• [What is asked]
Pick out every line in the data below that contains the word "Where", and copy each one. Case counts.

• [Given records]
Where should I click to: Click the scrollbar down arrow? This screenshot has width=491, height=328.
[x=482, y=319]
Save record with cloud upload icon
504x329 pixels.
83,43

• [Task answer]
Where should I click to: Click the scrollbar down arrow? This screenshot has width=491, height=328.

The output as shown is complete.